## Passage shown

Crucial to the decision of the AAT was its finding that Mr Proctor had rendered "operational service" within the meaning of s 6 of the Veterans' Entitlements Act 1986 (Cth) ("the Act"). This finding brought into play the standard of proof provision of s 120(1) of the Act. Such standard of proof provision is significantly more favourable to a claimant for a pension than the standard of proof provision of s 120(4) which would have applied in the absence of a finding that Mr Proctor had rendered "operational service" within the meaning of s 6 of the Act.

BACKGROUND FACTS

This outline of Mr Proctor's relevant war service is based on the findings of fact of the AAT.

Mr Proctor served in the Australian Army from 2 January 1942 to 5 September 1946. He was at the time with which this decision is concerned a member of the 2/7th Australian Armoured Regiment Ordnance Field Park. He had received training in driving cars, trucks and bren gun carriers. He was part of a small unit of soldiers who drove trucks supporting an armoured tank unit. The trucks carried spare parts for the tanks.

## Challenge 1
Lay out the rows between the line holding "Select the zoom in magnifier tool" and the line holding "(x=434, y=968)", inclusive, as a Markdown table with the columns No. and Entry, leaving out blank lines.
The veterans' entitlements passage and the rows come from unrelated sources.

## Data extract
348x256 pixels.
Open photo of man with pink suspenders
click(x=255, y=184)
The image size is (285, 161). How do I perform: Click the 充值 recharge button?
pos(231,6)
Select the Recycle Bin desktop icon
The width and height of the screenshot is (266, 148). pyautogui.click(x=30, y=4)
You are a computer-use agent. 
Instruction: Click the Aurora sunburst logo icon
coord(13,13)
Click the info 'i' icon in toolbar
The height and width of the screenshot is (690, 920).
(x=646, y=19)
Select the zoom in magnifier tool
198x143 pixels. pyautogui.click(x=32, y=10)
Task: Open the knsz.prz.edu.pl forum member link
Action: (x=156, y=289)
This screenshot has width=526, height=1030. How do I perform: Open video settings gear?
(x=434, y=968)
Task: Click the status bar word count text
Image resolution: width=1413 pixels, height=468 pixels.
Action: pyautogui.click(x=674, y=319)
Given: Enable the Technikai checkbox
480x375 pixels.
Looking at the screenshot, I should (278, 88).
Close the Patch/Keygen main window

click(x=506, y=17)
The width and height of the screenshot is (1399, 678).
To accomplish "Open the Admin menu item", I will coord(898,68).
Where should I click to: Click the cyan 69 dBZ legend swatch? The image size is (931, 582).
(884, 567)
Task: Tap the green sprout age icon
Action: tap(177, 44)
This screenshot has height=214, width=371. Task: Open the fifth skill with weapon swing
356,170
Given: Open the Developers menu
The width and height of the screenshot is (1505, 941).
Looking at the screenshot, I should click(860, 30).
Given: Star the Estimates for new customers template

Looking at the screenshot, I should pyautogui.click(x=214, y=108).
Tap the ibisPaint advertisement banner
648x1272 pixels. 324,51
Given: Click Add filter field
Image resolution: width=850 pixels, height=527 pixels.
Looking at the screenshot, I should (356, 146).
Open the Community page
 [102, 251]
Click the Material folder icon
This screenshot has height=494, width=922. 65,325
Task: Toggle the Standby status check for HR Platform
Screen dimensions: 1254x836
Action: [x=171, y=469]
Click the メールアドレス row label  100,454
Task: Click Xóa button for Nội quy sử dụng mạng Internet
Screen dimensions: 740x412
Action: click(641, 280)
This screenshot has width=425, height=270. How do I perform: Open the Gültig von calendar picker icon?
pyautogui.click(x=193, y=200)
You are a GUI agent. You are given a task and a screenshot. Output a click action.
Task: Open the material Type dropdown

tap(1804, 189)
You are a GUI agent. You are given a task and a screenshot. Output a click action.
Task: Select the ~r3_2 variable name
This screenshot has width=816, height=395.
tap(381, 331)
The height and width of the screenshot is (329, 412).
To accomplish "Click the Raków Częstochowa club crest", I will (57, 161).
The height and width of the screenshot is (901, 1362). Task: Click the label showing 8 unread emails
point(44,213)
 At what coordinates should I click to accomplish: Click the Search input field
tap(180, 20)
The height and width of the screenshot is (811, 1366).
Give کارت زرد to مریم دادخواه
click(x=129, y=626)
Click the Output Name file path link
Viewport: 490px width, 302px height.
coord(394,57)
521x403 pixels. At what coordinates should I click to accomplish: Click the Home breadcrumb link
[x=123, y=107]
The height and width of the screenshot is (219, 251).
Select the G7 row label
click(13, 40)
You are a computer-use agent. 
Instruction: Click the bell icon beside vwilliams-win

## Challenge 2
Repeat the veterans' entitlements passage between "This outline of" and "for the tanks.", inclusive.

## Task output 1
| No. | Entry |
|---|---|
| 1 | Select the zoom in magnifier tool |
| 2 | 198x143 pixels. pyautogui.click(x=32, y=10) |
| 3 | Task: Open the knsz.prz.edu.pl forum member link |
| 4 | Action: (x=156, y=289) |
| 5 | This screenshot has width=526, height=1030. How do I perform: Open video settings gear? |
| 6 | (x=434, y=968) |

## Task output 2
This outline of Mr Proctor's relevant war service is based on the findings of fact of the AAT.

Mr Proctor served in the Australian Army from 2 January 1942 to 5 September 1946. He was at the time with which this decision is concerned a member of the 2/7th Australian Armoured Regiment Ordnance Field Park. He had received training in driving cars, trucks and bren gun carriers. He was part of a small unit of soldiers who drove trucks supporting an armoured tank unit. The trucks carried spare parts for the tanks.